Anyone familiar with the teachings of Jesus knows that he often spoke harshly about those who had wealth. One of his more critical statements illustrates this very point: "It is easier for a camel to go through the eye of a needle, than for a rich man to enter into the kingdom of God" (Matthew 19:24). Why does it seem that Jesus condemns the rich and favors the poor? There may be several reasons, but three seem certain.
First, Jesus was born into poverty and he chose to continue to live in poverty as an adult. He felt a deep sense of belonging among the poor and he clearly embraced and identified with those who were economically oppressed in his society.
Second, because he so closely associated with the poor, Jesus witnessed firsthand the tremendous gap that existed between the rich and the poor. This gap was the consequence of the rich gaining their wealth through oppressing and neglecting the poor.
Third, Jesus believed that he was ushering in the kingdom of God, and he called all who truly sought the kingdom to give up the possessions that hindered them from entering God’s rule. His statement about the difficulty of the rich entering the kingdom of God implies that Jesus believed that the poor were more receptive to the message of God present rule. In his mind, the rich were too self-sufficient and self-satisfied to heed his message. Thus it is clear from his life and his message that Jesus had a significant problem with how the rich viewed and handled their wealth in light of the revelation of God’s kingdom of economic equality and justice.
One of the more fascinating stories that demonstrates this point is the Parable of the Rich Landowner in Luke 12:13-21. The story is about a rich man who gets richer, and yet whose greed for riches causes his downfall and judgment. But, as with most of Jesus’ parables, there are some subtleties in this story that provide a deeper sense of meaning to Jesus’ message about wealth.
What seems to me to be most interesting about this story is that the man is the only character in the parable. In fact, he thinks he exits on his own. He speaks to no one but himself and his conversations are about no one but himself. The pronouns “I” and “My” are frequent in this story and they express not the loneliness of the man, but his satisfaction to live life with no thought of anyone but himself. This wealthy landowner has given no consideration to the God who has blessed him or to his economically depressed neighbors who suffer around him. In fact, he goes so far in his narcissism that he makes plans to live out his days in egocentric comfort.
His words and his actions express the dangers of wealth that Jesus consistently attacked, for in his desire for wealth he has failed to consider God’s kingdom of economic justice and he has failed to recognize the plight of his neighbors. Instead of giving his wealth to those around him who were suffering, he planned to tear down his storage barns in order to build bigger ones to stockpile his plenty.

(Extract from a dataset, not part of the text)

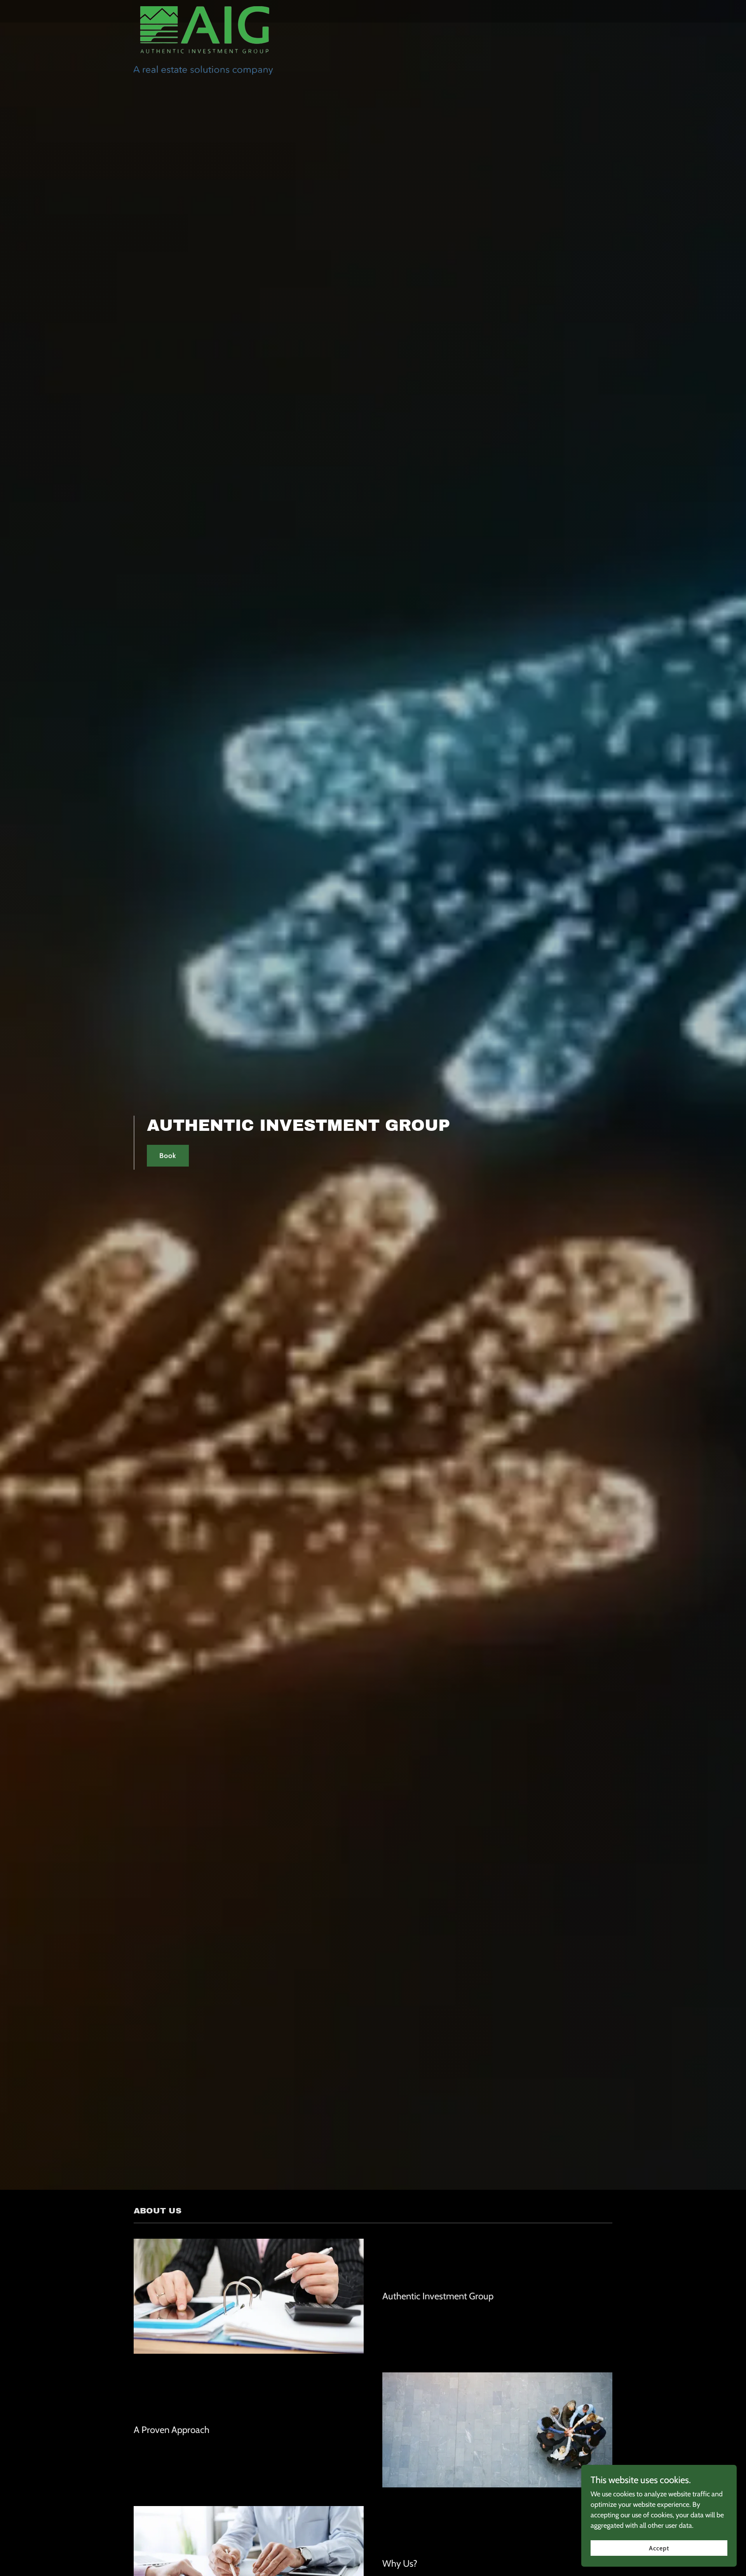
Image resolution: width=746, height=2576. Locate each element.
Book (167, 1155)
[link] (204, 9)
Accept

In recent days we have all heard the tragic news of a financial crisis hitting our nation. While economists will debate the cause of this crisis as well as the possible solutions, I wonder what Jesus might say to those on Wall Street and others who have spent their lives gaining wealth at the expense of the poor. If I understand Jesus’ thoughts about wealth correctly, I would say that Jesus would indeed speak very harshly to those wealthy who have created a crisis that will have a tragic impact on millions.
Like the landowner in Jesus’ parable, instead of seeking economic justice for all, these rich have sought to build bigger barns in which to store their abundance. And yet, what we will find in the near future is that the consequences of their drive for more and more wealth will be born on the backs of those who already struggle to meet their needs and the needs of their families. The richer will be richer and the poor will be poorer.
Yes, our governmental leaders can and must seek a solution to this crisis. But such a solution cannot be effective if the rich are not confronted with their sin. Any permanent solution to this tragic situation must begin with the rich confessing their sin of greed that leads to the oppression and neglect of the poor, and must be followed by authentic and tangible acts of repentance that seek to create a more economically just society.